What is expected =
An exact copy of the lines of the listing below between the "Image resolution: width=600" line and the "Open the Idiomas" line, both included, is the whole answer; please omit the pictures.

Provided records =

===

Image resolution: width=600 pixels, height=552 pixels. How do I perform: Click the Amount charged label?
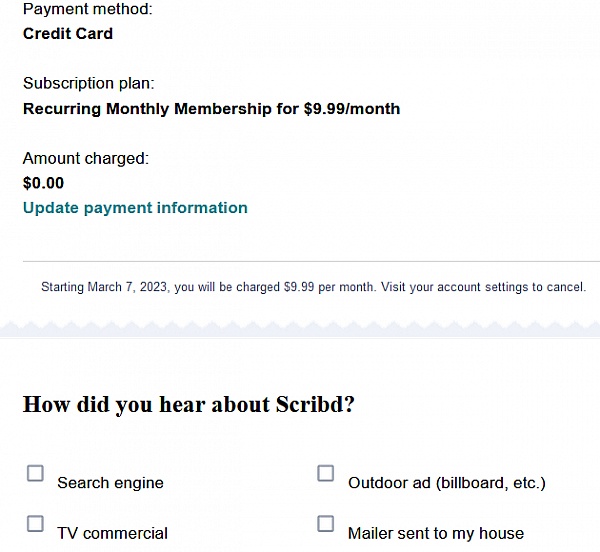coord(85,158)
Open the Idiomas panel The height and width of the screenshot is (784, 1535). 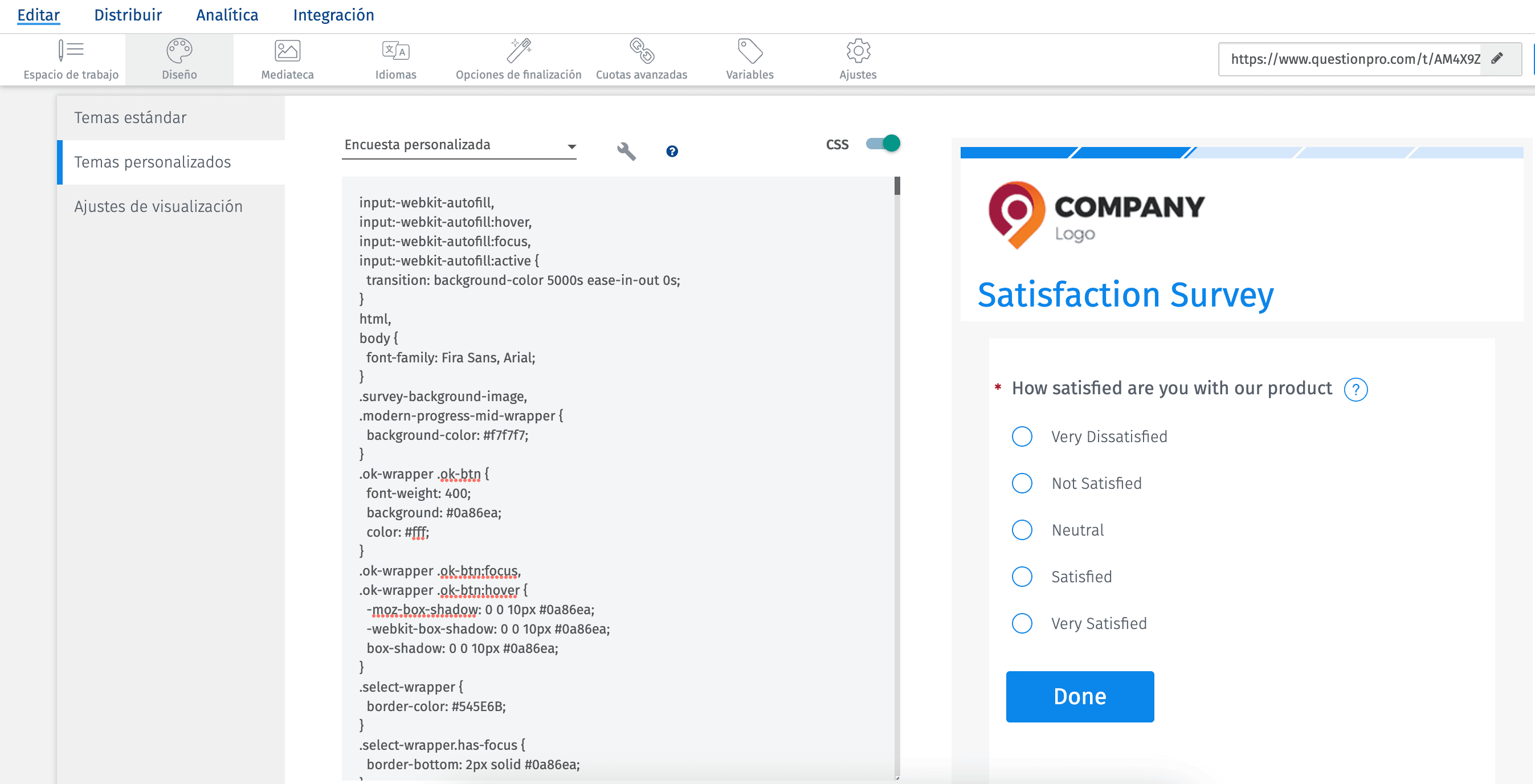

===

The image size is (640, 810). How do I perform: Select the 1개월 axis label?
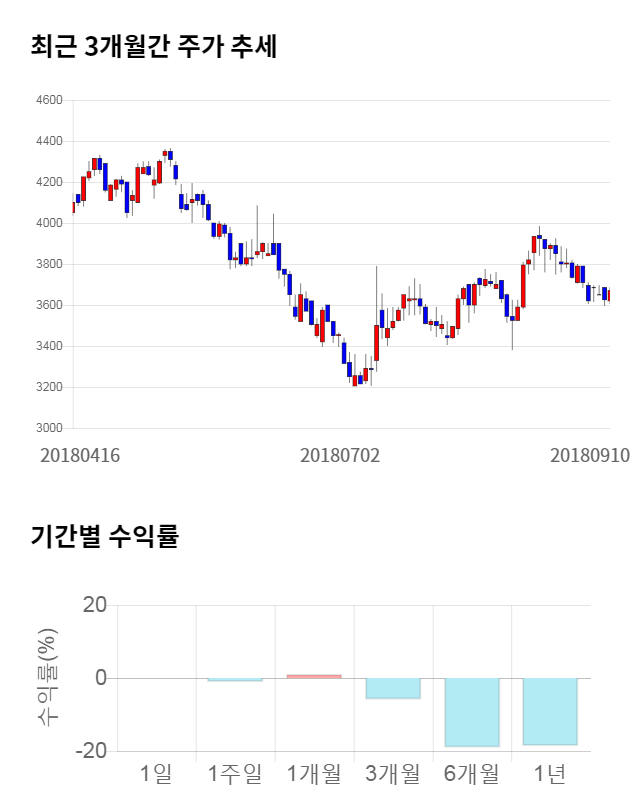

===

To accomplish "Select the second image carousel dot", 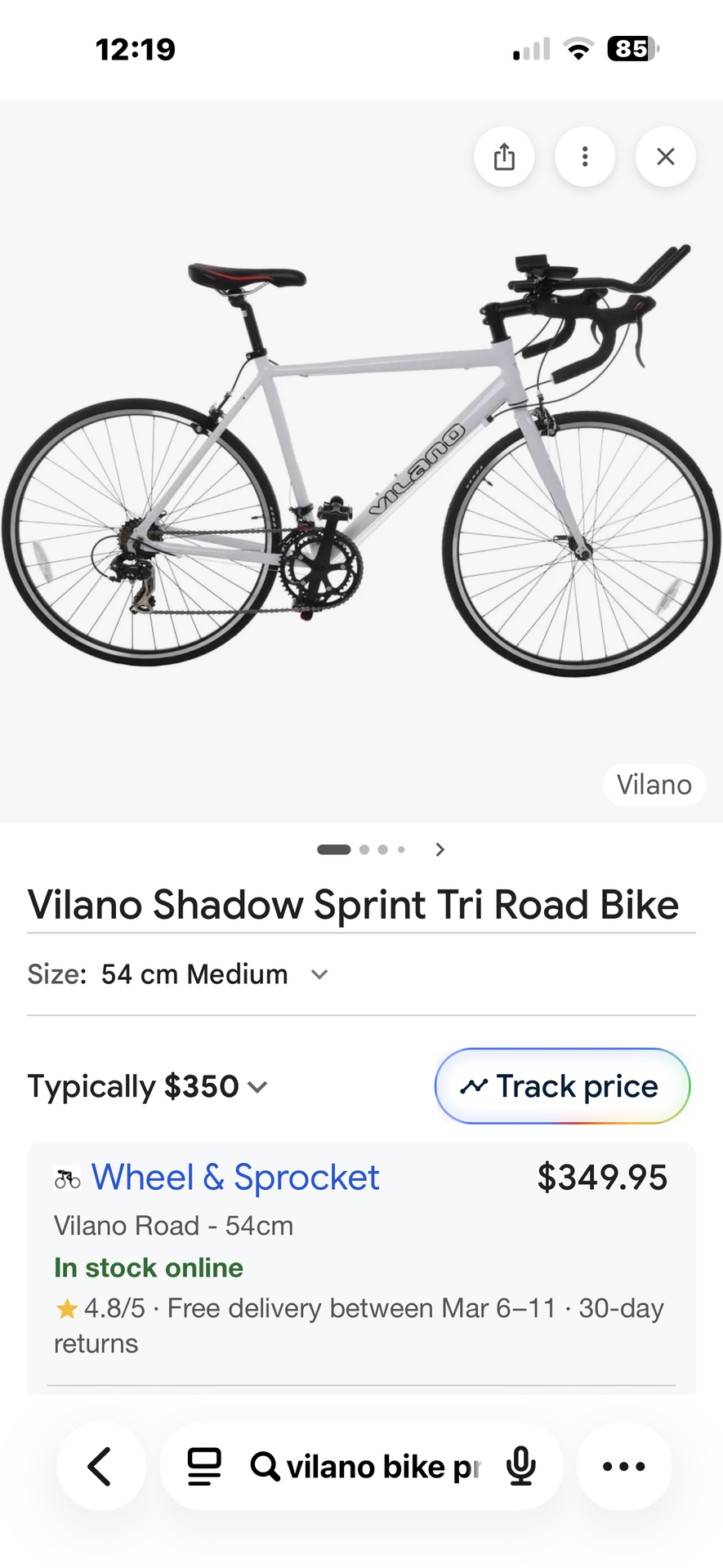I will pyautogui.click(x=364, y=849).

===

Output for this task =
Image resolution: width=600 pixels, height=552 pixels. How do I perform: Click the Amount charged label?
coord(85,158)
Open the Idiomas panel The height and width of the screenshot is (784, 1535). 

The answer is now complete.